A verbatim copy of the data is wanted, minus any picture in it.

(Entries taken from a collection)
□ □ □ □
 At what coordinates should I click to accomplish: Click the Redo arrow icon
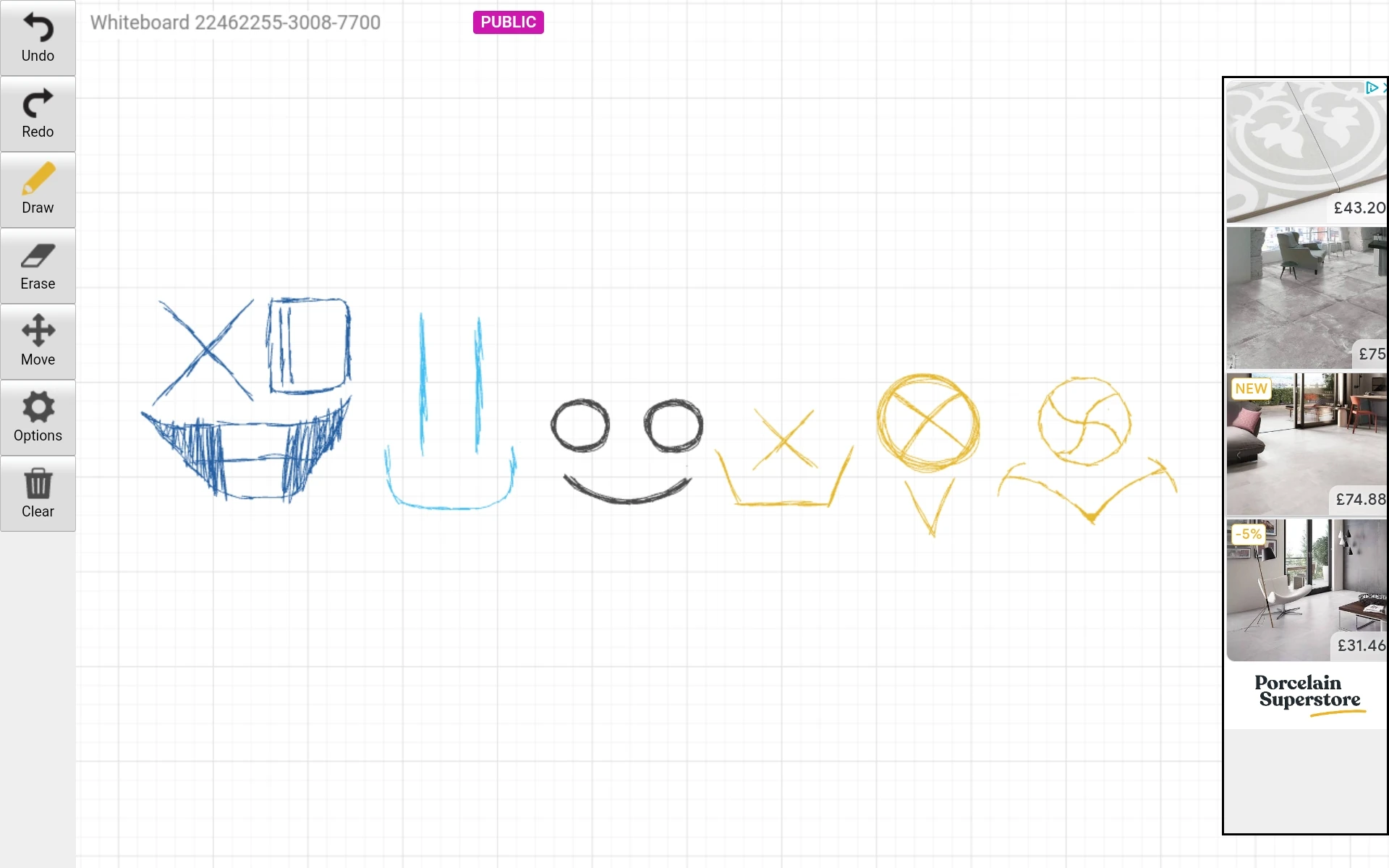[x=38, y=104]
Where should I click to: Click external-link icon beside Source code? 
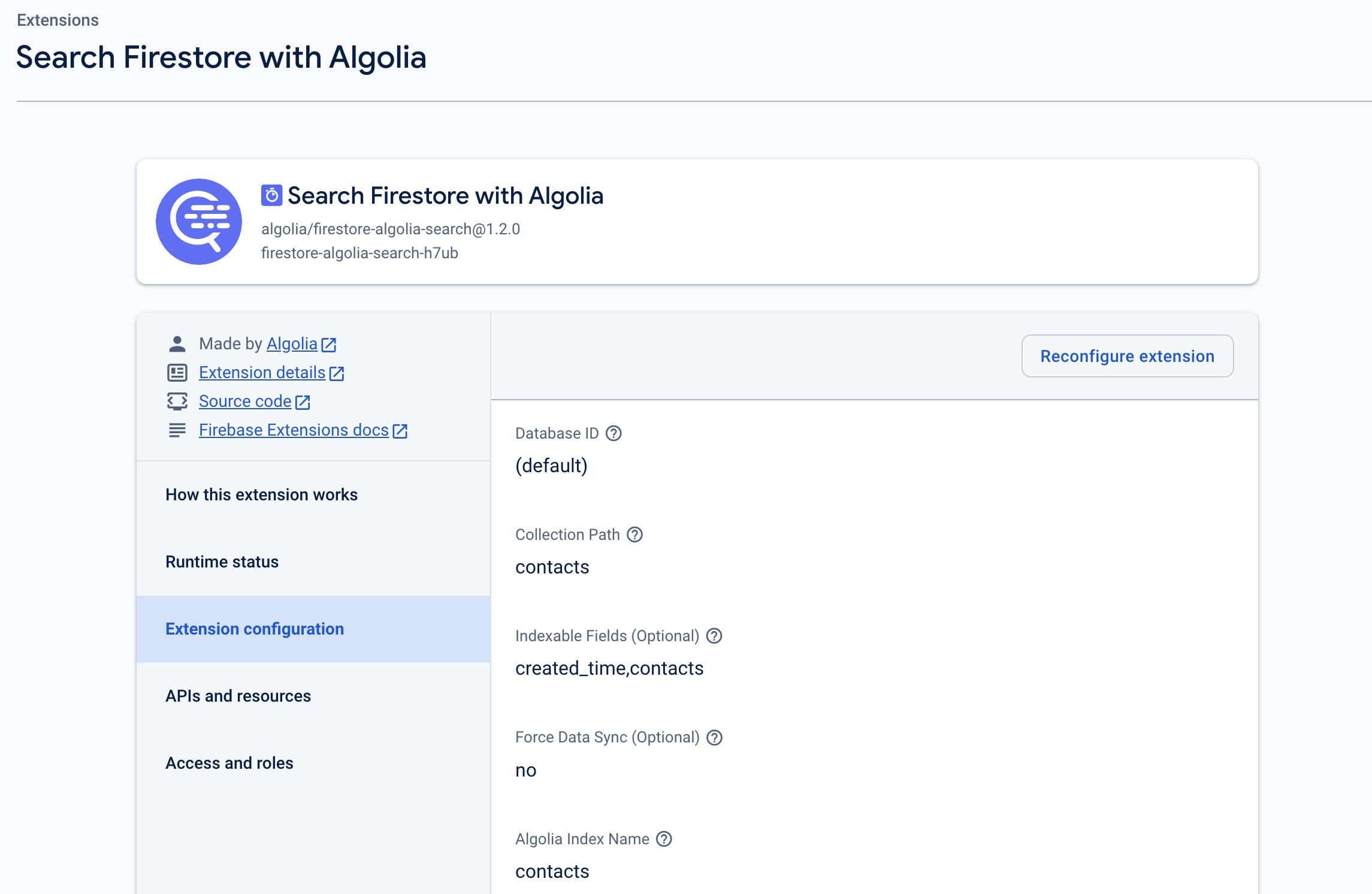[303, 402]
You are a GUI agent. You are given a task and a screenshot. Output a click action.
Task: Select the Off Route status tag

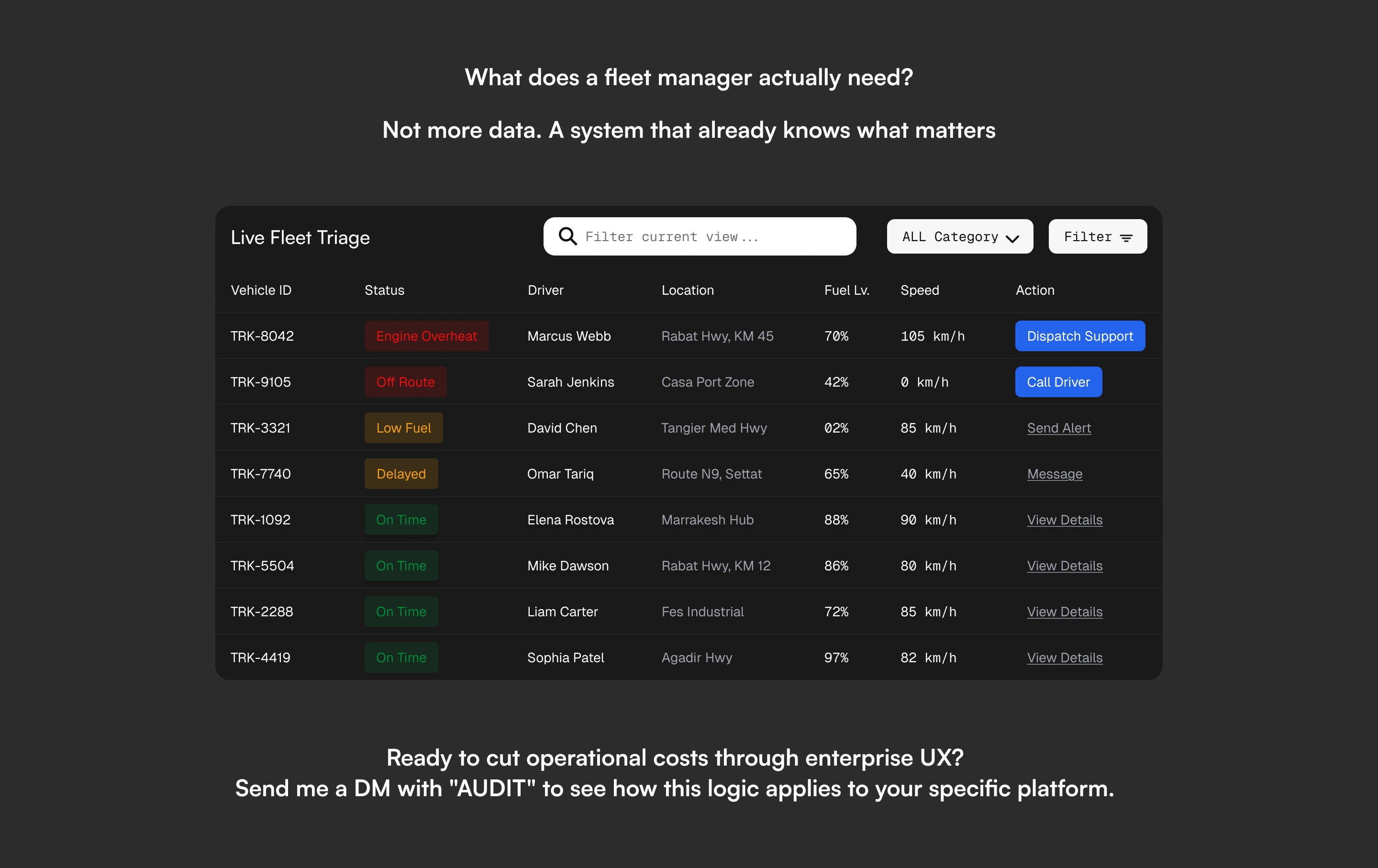pyautogui.click(x=405, y=382)
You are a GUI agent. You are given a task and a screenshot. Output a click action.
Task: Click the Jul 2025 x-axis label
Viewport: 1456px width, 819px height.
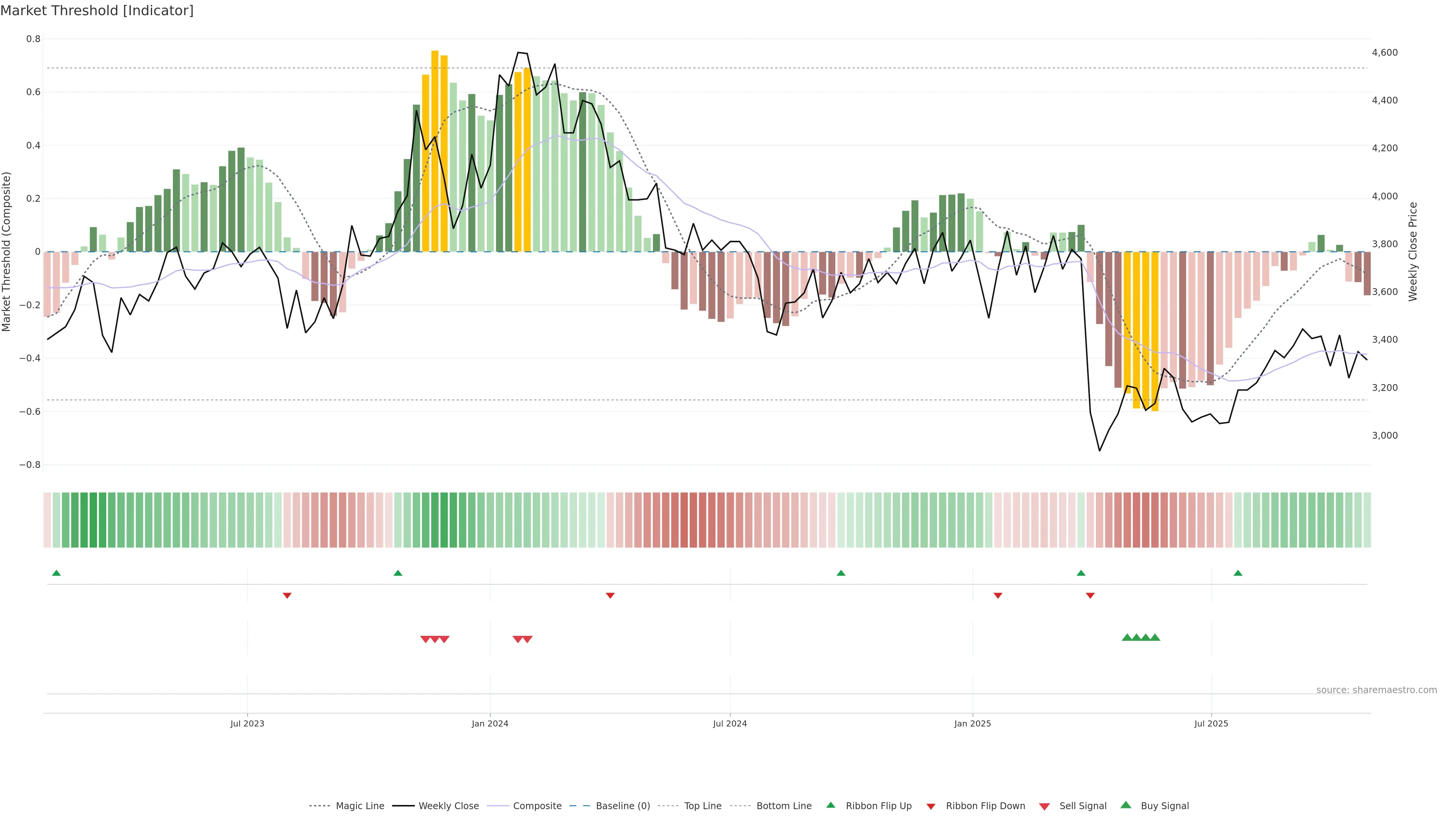[x=1211, y=723]

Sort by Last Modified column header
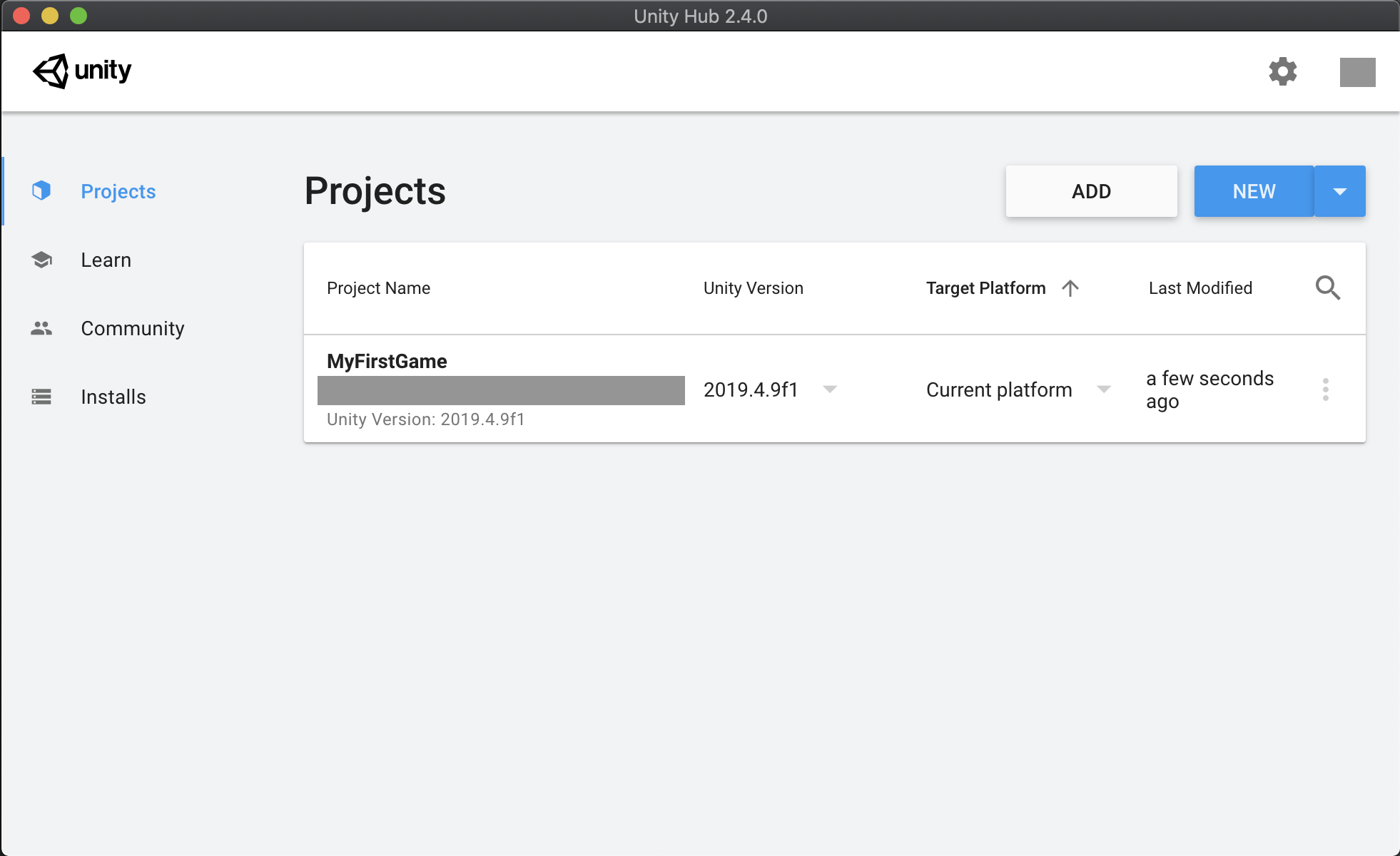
□ □ □ □
Written answer:
 At what coordinates should I click to accomplish: Click the Redo arrow icon
[x=38, y=104]
Where should I click to: Click external-link icon beside Source code? 
[303, 402]
You are a GUI agent. You are given a task and a screenshot. Output a click action.
Task: Select the Off Route status tag

pyautogui.click(x=405, y=382)
You are a GUI agent. You are given a task and a screenshot. Output a click action.
Task: Click the Jul 2025 x-axis label
Viewport: 1456px width, 819px height.
[x=1211, y=723]

Sort by Last Modified column header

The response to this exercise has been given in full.